Sefira: Counting Up, Growing Whole
- Brocha Miller, MHCI
- May 18
- 3 min read
You know that feeling when you want two things that seem to contradict each other? When you're pulled in two directions at once?
Maybe you feel proud of how far you’ve come - and still overwhelmed by how far you have to go.
Maybe you love your child with your whole heart - and still find yourself frustrated or worn thin.
Maybe you laugh at a joke through tears - because part of you is still hurting.
That space — that messy, beautiful in-between where emotions don’t line up neatly but still co-exist — is deeply human.
And it’s sacred.
That’s where real growth happens.
In Dialectical Behavior Therapy (DBT), this is called dialectical thinking — the ability to hold two opposing ideas or feelings at the same time, and see that both can be true.
You can love someone and still feel angry with them.
You can be grateful and still grieving.
You can be doing your best, and still have room to grow or healing to do.
It’s about shifting from either/or to both/and.
Which brings me to... Sefiras HaOmer.
A Daily Invitation to Grow
Sefiras HaOmer is the time when we count the 49 days between Pesach (freedom) and Shavuos (receiving the Torah).
It’s not just about counting time — it’s about making time count.
Each of the 49 days is counted, one by one, and each is connected to a unique combination of middos: chesed, gevurah, tiferes, netzach, hod, yesod, and malchus.
Each day becomes a quiet invitation to ask:
Where am I thriving?

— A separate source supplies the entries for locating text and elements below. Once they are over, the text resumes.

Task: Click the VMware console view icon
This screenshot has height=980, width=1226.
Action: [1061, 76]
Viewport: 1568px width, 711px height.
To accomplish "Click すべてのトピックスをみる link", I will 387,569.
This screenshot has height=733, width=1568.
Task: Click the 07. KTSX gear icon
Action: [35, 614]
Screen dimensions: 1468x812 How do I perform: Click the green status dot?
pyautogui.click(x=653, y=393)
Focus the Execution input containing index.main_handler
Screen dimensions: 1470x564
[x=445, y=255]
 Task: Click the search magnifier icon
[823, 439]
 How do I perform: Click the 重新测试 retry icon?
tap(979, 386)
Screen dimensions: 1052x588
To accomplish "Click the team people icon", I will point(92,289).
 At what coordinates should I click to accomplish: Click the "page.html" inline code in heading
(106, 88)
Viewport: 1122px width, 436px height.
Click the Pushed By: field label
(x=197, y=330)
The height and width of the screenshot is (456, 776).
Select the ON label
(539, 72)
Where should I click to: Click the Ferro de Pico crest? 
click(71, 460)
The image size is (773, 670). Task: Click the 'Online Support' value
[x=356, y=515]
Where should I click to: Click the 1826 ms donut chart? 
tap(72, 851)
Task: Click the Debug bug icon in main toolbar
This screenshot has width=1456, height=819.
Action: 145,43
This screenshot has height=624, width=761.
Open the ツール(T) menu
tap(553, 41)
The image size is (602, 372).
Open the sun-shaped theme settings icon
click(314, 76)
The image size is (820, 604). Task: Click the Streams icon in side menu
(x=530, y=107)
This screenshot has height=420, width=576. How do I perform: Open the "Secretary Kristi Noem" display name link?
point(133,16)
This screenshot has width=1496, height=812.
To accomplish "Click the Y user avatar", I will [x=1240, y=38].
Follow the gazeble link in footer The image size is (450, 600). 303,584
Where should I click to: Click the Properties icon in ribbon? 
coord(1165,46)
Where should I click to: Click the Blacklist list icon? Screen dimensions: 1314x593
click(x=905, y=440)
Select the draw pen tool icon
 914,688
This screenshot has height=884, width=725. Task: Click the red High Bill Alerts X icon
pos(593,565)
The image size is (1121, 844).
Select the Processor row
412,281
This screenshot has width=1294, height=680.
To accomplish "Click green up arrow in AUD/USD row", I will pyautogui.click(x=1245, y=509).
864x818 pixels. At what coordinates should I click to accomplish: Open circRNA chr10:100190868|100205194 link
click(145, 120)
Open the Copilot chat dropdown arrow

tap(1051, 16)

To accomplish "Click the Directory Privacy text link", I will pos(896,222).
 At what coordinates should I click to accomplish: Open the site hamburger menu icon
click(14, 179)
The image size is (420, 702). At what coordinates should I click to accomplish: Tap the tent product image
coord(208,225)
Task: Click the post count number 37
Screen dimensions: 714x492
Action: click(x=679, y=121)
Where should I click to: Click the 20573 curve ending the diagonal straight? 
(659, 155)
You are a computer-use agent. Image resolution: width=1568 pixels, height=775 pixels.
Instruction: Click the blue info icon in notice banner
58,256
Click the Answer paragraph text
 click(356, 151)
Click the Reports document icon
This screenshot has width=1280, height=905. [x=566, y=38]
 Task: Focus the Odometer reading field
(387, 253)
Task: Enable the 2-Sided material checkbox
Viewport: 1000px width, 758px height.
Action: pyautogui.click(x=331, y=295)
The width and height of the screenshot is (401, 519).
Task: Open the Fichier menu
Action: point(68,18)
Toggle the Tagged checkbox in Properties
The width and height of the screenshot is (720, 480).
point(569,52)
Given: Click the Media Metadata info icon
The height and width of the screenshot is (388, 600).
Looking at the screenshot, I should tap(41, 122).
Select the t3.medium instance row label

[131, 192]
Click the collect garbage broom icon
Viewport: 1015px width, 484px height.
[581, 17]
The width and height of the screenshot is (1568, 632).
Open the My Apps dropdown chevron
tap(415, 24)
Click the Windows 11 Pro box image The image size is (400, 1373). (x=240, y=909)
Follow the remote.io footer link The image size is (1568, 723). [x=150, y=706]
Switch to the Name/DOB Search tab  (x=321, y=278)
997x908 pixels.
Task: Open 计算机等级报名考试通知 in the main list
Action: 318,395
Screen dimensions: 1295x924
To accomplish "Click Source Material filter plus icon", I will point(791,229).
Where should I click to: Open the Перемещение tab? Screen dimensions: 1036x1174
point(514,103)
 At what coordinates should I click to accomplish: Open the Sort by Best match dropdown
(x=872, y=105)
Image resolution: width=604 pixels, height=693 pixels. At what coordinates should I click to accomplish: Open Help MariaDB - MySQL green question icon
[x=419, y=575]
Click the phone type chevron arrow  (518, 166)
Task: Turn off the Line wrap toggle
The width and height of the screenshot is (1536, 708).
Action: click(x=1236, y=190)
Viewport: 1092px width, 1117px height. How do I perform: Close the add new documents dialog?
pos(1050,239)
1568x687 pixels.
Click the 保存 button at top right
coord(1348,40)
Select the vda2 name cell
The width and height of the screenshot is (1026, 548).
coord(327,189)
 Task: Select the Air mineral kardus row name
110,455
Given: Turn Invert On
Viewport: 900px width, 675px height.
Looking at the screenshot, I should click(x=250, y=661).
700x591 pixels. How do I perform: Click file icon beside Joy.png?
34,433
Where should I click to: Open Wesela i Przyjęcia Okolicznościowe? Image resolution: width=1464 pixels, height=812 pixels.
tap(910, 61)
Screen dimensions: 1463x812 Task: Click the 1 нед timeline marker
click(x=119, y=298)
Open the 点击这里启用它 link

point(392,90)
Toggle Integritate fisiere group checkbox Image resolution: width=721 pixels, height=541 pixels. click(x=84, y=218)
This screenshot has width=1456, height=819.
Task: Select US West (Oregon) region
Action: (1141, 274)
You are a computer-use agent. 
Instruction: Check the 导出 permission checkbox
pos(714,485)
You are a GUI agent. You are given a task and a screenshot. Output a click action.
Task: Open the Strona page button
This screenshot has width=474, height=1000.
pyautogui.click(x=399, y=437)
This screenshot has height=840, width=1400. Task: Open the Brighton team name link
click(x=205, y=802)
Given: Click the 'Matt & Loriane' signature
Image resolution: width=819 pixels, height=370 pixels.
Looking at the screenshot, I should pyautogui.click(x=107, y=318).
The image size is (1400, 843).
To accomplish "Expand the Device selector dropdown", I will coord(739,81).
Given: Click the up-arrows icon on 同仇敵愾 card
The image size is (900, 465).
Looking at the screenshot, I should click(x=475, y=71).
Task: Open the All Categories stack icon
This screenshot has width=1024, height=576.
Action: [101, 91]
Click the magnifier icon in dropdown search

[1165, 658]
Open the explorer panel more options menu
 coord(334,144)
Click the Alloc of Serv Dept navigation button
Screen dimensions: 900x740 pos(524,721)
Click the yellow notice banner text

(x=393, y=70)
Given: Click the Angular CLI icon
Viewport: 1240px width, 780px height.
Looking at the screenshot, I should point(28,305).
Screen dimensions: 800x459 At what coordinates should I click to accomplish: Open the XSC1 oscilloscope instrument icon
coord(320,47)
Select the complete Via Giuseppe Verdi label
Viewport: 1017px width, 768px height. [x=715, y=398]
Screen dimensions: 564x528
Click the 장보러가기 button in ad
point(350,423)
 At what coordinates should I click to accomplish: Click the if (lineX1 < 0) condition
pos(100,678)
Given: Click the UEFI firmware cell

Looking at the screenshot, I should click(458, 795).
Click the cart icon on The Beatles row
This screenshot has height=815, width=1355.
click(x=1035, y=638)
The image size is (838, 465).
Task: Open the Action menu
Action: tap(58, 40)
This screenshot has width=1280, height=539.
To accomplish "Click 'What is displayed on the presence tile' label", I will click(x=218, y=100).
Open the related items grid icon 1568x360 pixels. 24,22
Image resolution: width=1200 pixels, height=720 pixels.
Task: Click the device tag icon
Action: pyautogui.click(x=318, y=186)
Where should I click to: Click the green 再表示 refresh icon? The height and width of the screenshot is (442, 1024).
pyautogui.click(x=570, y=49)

Where am I stretched too thin? Am I leaning too far in one direction and forgetting the other?
Often, the combinations of middos are complex — sometimes they even feel like opposites.
One day might call for gevurah shebechesed — discipline within kindness.
Another might ask for chesed shebegevurah — compassion within strength.
These aren’t easy pairings. But they’re deeply human.
They stretch us.
They invite us to find the balance within — and to grow from it.
You Can Be Sad and Whole. You Can Be Healing and Still Hurting.
This is the gift of dialectical thinking. And it’s at the heart of real growth.
You don’t have to wait until everything is “together” to move forward.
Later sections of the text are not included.